By Joshua Benton
McGill University professor David Harpp has come up with one of the more straightforward statistical methods for teasing out cheaters. Here’s how he might catch two students, Jack and Jill, who are copying answers off each other on a 100-question multiple-choice exam. Let’s say both got C’s on the test – Jack a 75, Jill a 72.
Step 1: Determine how many questions the students answered differently.
Jack and Jill missed roughly the same number of questions – but that doesn’t mean they missed the same questions. Let’s say that there were five questions Jack answered correctly that Jill missed; two questions that Jill got right that Jack missed; and three other questions that both missed but in different ways. That would equal 10 questions answered differently.

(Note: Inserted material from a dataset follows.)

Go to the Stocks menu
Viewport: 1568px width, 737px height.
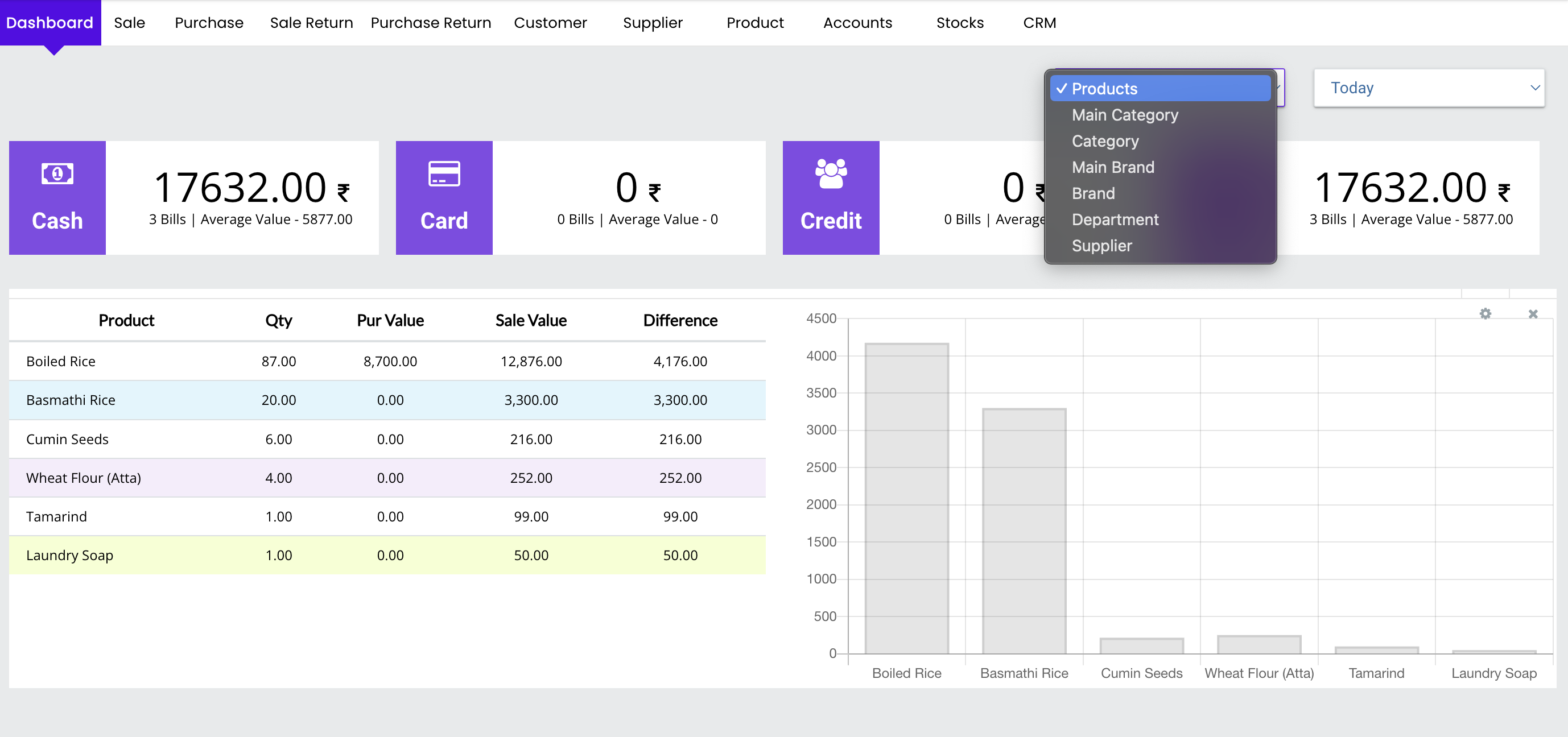coord(959,23)
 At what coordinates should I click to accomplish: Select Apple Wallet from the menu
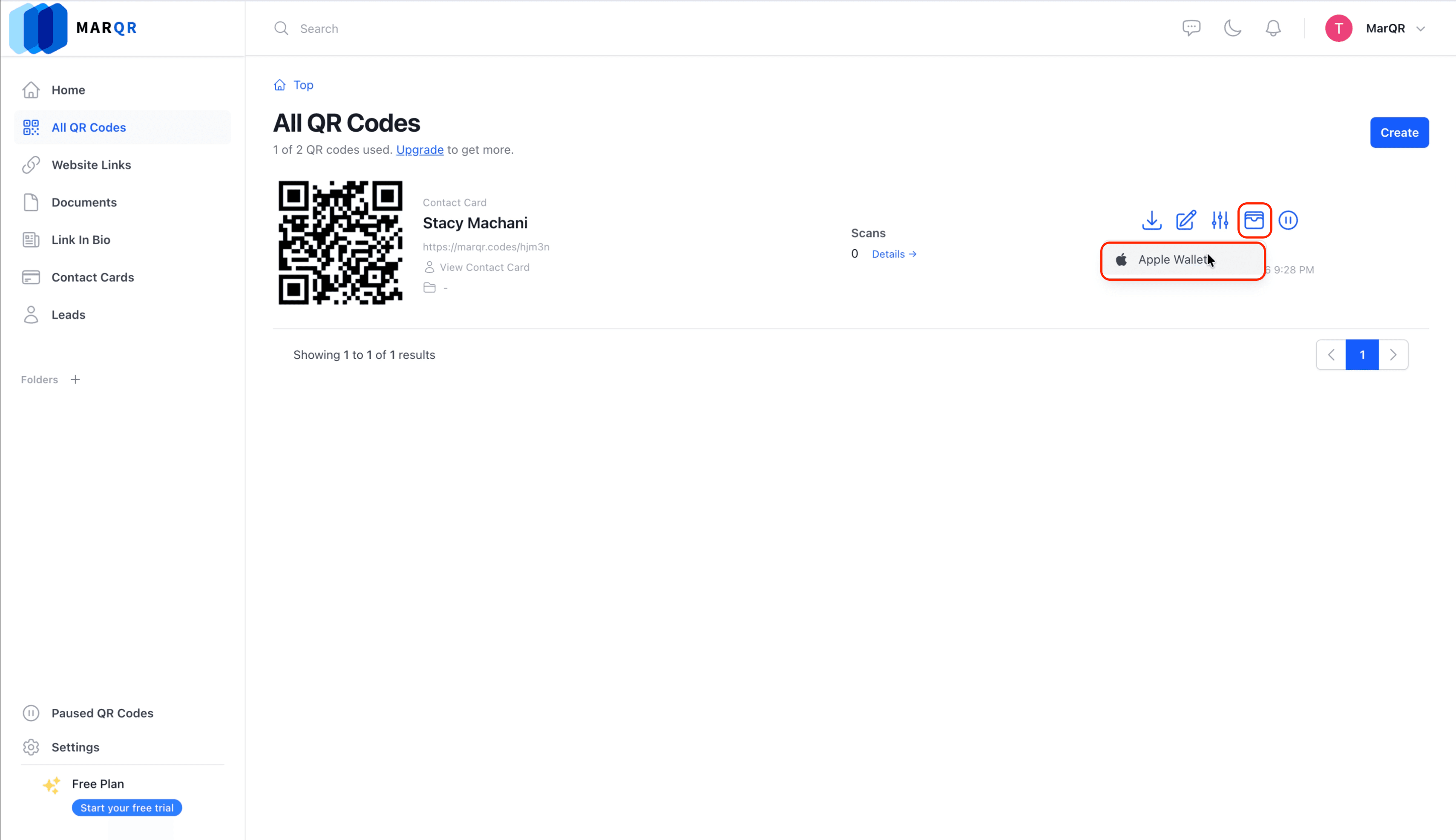coord(1171,259)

Step 2: Determine how many questions the students answered incorrectly and identically.
Upon examining the answer sheets, it turns out that Jack and Jill had 20 questions they both answered incorrectly – and in the same exact way.
Step 3: Determine the ratio between the two numbers.
The magic formula is EEIC/D. That means “exact errors in common divided by differences.” In this case, that would be 20 exact errors in common divided by 10 – a ratio of 2.0.
In Dr. Harpp’s analysis, anything over 1.0 is considered highly suspicious. To decrease the chance of a false positive, a school could use a higher cut score, like 1.2 or 1.5. But using either setting, it looks like Jack and Jill were cheating.
Step 4: Determine the probability that students could produce such similar answers independently.
It’s possible that the professor who wrote the test simply did a bad job. If he wrote a few questions poorly, he might have unwittingly pushed many students to choose the same wrong answers – which could artificially inflate the ratio in Step 3.
So Dr. Harpp checks to make sure that the wrong answers selected by Jack and Jill were statistically unlikely – in other words, that most other students weren’t fooled into answering the same wrong way they did. That calculation (too complex to include here) produces a measure of how unlikely Jack and Jill’s answer patterns would be, based on how other students answered.
If the calculation shows the chances that the strange answer patterns occurred naturally are very small – about 1 in 30 million or more, Dr. Harpp says – Jack and Jill will get called to the dean’s office.